▶ [EXERCISE DIRECTIONS]:
Rewrite the listing below, replacing every "Given:" with "Goal:" and leaving everything else as it is.

Interface element listing:
★ ★ ★

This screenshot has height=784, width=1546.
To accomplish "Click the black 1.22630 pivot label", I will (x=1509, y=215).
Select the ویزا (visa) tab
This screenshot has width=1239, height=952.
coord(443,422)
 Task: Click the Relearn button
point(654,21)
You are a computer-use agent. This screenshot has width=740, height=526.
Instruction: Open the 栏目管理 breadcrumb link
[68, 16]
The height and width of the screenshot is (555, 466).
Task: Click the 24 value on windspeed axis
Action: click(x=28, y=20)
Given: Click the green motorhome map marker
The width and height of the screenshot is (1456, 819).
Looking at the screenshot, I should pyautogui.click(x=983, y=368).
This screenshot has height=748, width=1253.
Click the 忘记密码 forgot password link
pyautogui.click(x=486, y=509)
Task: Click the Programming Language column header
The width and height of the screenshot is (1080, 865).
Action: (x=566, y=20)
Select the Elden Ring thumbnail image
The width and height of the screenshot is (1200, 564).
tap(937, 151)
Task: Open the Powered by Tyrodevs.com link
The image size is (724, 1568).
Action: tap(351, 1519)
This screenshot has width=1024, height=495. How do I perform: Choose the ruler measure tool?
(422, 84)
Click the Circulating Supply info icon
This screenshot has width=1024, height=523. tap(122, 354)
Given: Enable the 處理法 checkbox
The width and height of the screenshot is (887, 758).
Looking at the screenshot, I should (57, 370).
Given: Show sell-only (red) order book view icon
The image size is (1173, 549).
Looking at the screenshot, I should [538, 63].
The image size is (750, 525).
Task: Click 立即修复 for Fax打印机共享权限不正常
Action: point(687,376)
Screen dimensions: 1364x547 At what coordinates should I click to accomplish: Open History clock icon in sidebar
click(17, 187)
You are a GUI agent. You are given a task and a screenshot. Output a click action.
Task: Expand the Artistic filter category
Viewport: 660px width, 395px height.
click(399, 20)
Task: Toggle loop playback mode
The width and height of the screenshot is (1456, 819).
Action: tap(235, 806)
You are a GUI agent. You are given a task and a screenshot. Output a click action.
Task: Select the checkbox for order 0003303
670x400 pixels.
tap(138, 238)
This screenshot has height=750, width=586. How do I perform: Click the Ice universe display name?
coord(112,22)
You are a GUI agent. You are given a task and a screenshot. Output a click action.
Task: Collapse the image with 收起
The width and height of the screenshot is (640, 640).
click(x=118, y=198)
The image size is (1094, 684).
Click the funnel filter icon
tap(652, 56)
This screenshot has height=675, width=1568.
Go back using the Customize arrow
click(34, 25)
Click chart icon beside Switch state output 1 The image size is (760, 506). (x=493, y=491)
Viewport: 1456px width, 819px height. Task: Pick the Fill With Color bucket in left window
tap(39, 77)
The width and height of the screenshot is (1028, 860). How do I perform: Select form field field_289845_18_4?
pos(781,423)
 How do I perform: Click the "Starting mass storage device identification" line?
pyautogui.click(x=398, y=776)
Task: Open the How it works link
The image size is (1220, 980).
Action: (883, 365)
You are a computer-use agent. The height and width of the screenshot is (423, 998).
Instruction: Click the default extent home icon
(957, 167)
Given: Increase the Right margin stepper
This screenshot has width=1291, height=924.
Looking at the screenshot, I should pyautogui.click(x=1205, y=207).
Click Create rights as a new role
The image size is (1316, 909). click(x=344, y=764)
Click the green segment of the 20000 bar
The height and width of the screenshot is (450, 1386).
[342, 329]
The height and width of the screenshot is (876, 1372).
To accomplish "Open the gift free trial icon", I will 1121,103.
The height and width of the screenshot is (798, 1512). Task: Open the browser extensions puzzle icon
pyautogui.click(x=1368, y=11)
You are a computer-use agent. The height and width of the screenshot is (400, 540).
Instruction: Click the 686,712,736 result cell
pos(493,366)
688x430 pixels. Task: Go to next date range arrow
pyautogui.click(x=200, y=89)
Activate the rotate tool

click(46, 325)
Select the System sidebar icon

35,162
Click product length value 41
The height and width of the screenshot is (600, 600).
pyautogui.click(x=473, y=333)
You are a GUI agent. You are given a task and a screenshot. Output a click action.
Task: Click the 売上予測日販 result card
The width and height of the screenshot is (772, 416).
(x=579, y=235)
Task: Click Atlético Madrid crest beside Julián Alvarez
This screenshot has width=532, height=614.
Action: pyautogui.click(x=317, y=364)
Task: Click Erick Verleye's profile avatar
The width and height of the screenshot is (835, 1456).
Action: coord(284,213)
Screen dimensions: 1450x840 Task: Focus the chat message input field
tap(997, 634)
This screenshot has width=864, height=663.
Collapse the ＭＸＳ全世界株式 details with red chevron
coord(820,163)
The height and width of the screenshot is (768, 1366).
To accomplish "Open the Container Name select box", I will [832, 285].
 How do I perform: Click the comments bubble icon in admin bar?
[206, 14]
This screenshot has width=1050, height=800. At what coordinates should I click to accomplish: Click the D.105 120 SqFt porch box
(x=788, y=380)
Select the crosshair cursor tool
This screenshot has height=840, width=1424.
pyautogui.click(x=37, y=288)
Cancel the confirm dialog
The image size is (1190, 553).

★ ★ ★

▶ [EXERCISE ANSWER]:
This screenshot has height=784, width=1546.
To accomplish "Click the black 1.22630 pivot label", I will (x=1509, y=215).
Select the ویزا (visa) tab
This screenshot has width=1239, height=952.
coord(443,422)
 Task: Click the Relearn button
point(654,21)
You are a computer-use agent. This screenshot has width=740, height=526.
Instruction: Open the 栏目管理 breadcrumb link
[68, 16]
The height and width of the screenshot is (555, 466).
Task: Click the 24 value on windspeed axis
Action: click(x=28, y=20)
Goal: Click the green motorhome map marker
The width and height of the screenshot is (1456, 819).
Looking at the screenshot, I should pyautogui.click(x=983, y=368).
This screenshot has height=748, width=1253.
Click the 忘记密码 forgot password link
pyautogui.click(x=486, y=509)
Task: Click the Programming Language column header
The width and height of the screenshot is (1080, 865).
Action: (x=566, y=20)
Select the Elden Ring thumbnail image
The width and height of the screenshot is (1200, 564).
tap(937, 151)
Task: Open the Powered by Tyrodevs.com link
The image size is (724, 1568).
Action: tap(351, 1519)
This screenshot has width=1024, height=495. How do I perform: Choose the ruler measure tool?
(422, 84)
Click the Circulating Supply info icon
This screenshot has width=1024, height=523. tap(122, 354)
Goal: Enable the 處理法 checkbox
The width and height of the screenshot is (887, 758).
Looking at the screenshot, I should (57, 370).
Goal: Show sell-only (red) order book view icon
The image size is (1173, 549).
Looking at the screenshot, I should [538, 63].
The image size is (750, 525).
Task: Click 立即修复 for Fax打印机共享权限不正常
Action: point(687,376)
Screen dimensions: 1364x547 At what coordinates should I click to accomplish: Open History clock icon in sidebar
click(17, 187)
You are a GUI agent. You are given a task and a screenshot. Output a click action.
Task: Expand the Artistic filter category
Viewport: 660px width, 395px height.
click(399, 20)
Task: Toggle loop playback mode
The width and height of the screenshot is (1456, 819).
Action: tap(235, 806)
You are a GUI agent. You are given a task and a screenshot. Output a click action.
Task: Select the checkbox for order 0003303
670x400 pixels.
tap(138, 238)
This screenshot has height=750, width=586. How do I perform: Click the Ice universe display name?
coord(112,22)
You are a GUI agent. You are given a task and a screenshot. Output a click action.
Task: Collapse the image with 收起
The width and height of the screenshot is (640, 640).
click(x=118, y=198)
The image size is (1094, 684).
Click the funnel filter icon
tap(652, 56)
This screenshot has height=675, width=1568.
Go back using the Customize arrow
click(34, 25)
Click chart icon beside Switch state output 1 The image size is (760, 506). (x=493, y=491)
Viewport: 1456px width, 819px height. Task: Pick the Fill With Color bucket in left window
tap(39, 77)
The width and height of the screenshot is (1028, 860). How do I perform: Select form field field_289845_18_4?
pos(781,423)
 How do I perform: Click the "Starting mass storage device identification" line?
pyautogui.click(x=398, y=776)
Task: Open the How it works link
The image size is (1220, 980).
Action: (883, 365)
You are a computer-use agent. The height and width of the screenshot is (423, 998).
Instruction: Click the default extent home icon
(957, 167)
Goal: Increase the Right margin stepper
This screenshot has width=1291, height=924.
Looking at the screenshot, I should pyautogui.click(x=1205, y=207).
Click Create rights as a new role
The image size is (1316, 909). click(x=344, y=764)
Click the green segment of the 20000 bar
The height and width of the screenshot is (450, 1386).
[342, 329]
The height and width of the screenshot is (876, 1372).
To accomplish "Open the gift free trial icon", I will 1121,103.
The height and width of the screenshot is (798, 1512). Task: Open the browser extensions puzzle icon
pyautogui.click(x=1368, y=11)
You are a computer-use agent. The height and width of the screenshot is (400, 540).
Instruction: Click the 686,712,736 result cell
pos(493,366)
688x430 pixels. Task: Go to next date range arrow
pyautogui.click(x=200, y=89)
Activate the rotate tool

click(46, 325)
Select the System sidebar icon

35,162
Click product length value 41
The height and width of the screenshot is (600, 600).
pyautogui.click(x=473, y=333)
You are a GUI agent. You are given a task and a screenshot. Output a click action.
Task: Click the 売上予測日販 result card
The width and height of the screenshot is (772, 416).
(x=579, y=235)
Task: Click Atlético Madrid crest beside Julián Alvarez
This screenshot has width=532, height=614.
Action: pyautogui.click(x=317, y=364)
Task: Click Erick Verleye's profile avatar
The width and height of the screenshot is (835, 1456).
Action: coord(284,213)
Screen dimensions: 1450x840 Task: Focus the chat message input field
tap(997, 634)
This screenshot has width=864, height=663.
Collapse the ＭＸＳ全世界株式 details with red chevron
coord(820,163)
The height and width of the screenshot is (768, 1366).
To accomplish "Open the Container Name select box", I will [832, 285].
 How do I perform: Click the comments bubble icon in admin bar?
[206, 14]
This screenshot has width=1050, height=800. At what coordinates should I click to accomplish: Click the D.105 120 SqFt porch box
(x=788, y=380)
Select the crosshair cursor tool
This screenshot has height=840, width=1424.
pyautogui.click(x=37, y=288)
Cancel the confirm dialog
The image size is (1190, 553).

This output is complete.